The point of the very very commonly misunderstood Nash equilibrium is that it’s the optimum stable solution, being stable under the possibility of one or the other participant acting selfishly to betray the other for momentary gain. But things like trust and co-operation allow participants to sustain a theoretically intrinsically unstable strategy that produces benefits for everyone.

Is that video part of the game-theory paper? I can’t tell. (There’s an image of a similar game in the paper, but the rules look different.)

In any case, can someone explain how the chimp is doing what it’s doing in the video? The numbers 1-9 are covered up by squares, and the chimp instantly appears to see all the numbers, remember them, and touch the squares in the right order.

It must being doing something different, though, because such a feat seems almost impossible even for a human, at the rate that he sees and covers the numbers. Half the time he doesn’t even seem to look across the whole screen.

Are these pre-memorized sequences?

Yes, you caught me using the language of a way of thinking that doesn’t work very well in reality. I said “Chimps maximize the output for the chimp” and what I really should say is that chimps assumed maximized their output under the assumption that the whole world was out to get them. Humans did a much better job of actually getting more things for themselves.

I still think that “chimps beat humans at game theory” is pretty much accurate. It’s just that “winning at game theory” and walking away with the greatest reward from the experiment aren’t the same thing at all. To walk away with the best reward you are better off trusting the other player rather than seeing them as an opponent, and taking a longer term view than round-to-round. It requires some psychology, not just math.

It’s just a common mistake that really frustrates me. The naturalistic fallacy use of game theory is all over the place - see also ‘greed is good’. The fact that something is game-theoretic optimal doesn’t mean that it is actually optimal, or worse, that we should desire situations to become more game-theoretic optimal.

All over the internet, this study is being reported in variants of ‘chimps are smarter than humans’, when this is probably the opposite of what should be concluded. I think it’s downright irresponsible to hide the payout differences and reward structure until Page 21 of Supplementary material.

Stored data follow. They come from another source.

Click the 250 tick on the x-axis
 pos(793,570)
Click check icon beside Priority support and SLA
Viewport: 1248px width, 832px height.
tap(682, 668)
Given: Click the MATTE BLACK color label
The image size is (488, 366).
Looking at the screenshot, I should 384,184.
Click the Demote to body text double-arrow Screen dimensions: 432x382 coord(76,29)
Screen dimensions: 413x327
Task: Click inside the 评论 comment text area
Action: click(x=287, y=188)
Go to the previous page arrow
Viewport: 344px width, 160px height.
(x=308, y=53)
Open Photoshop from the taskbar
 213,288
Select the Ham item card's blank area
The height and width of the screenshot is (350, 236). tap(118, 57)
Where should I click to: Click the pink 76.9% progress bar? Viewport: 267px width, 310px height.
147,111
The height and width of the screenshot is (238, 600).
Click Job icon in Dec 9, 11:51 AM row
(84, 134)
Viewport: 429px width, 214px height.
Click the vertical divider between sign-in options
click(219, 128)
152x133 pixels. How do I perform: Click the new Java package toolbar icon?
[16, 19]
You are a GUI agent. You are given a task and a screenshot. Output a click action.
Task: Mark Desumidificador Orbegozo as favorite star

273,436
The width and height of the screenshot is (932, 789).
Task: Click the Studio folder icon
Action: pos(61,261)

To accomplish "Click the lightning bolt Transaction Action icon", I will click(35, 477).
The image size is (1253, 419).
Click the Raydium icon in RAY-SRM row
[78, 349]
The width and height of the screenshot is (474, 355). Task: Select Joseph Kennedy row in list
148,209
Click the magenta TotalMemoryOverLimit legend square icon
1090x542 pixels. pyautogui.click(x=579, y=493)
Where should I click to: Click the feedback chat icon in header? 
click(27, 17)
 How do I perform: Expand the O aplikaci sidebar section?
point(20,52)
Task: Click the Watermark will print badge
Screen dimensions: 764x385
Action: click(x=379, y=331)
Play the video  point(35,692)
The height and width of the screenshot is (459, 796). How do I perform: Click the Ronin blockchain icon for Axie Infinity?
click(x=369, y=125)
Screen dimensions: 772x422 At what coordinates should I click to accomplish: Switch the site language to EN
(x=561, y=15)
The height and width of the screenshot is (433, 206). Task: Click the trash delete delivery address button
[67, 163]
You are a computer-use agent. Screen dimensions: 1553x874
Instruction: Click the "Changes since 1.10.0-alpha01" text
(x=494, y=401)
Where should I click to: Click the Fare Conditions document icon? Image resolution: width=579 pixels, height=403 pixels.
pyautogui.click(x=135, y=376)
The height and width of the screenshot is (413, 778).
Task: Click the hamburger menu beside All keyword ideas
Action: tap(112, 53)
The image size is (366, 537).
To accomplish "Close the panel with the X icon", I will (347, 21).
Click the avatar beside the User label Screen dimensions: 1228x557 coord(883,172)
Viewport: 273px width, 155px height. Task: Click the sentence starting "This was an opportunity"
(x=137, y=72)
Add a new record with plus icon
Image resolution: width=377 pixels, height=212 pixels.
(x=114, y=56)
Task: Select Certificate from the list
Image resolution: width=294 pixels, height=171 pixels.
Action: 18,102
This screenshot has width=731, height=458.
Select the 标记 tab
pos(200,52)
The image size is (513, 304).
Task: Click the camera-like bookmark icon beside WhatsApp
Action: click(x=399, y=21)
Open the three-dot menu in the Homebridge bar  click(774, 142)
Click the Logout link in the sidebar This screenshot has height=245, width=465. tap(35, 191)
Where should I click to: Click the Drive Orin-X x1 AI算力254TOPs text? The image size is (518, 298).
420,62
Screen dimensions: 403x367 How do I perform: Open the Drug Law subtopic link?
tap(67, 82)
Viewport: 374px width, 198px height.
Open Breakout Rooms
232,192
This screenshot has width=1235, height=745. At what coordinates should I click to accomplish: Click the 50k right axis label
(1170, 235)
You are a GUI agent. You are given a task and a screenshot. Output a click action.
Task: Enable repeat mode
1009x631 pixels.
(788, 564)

And if you look at chimp society and you look at human society, this is exactly what you should expect.

As I say every time game theory comes up, empirical studies tend to show this pattern when they actually run game theory tests with human subjects. The only test subjects who do what the simple models predict are Economics students.

Human society has acquired formidable defences against “always defect” style behaviour, and this is only broken down by rigorous training in selfish oversimplification. Unfortunately, we are living in the midst of a political project to do just that.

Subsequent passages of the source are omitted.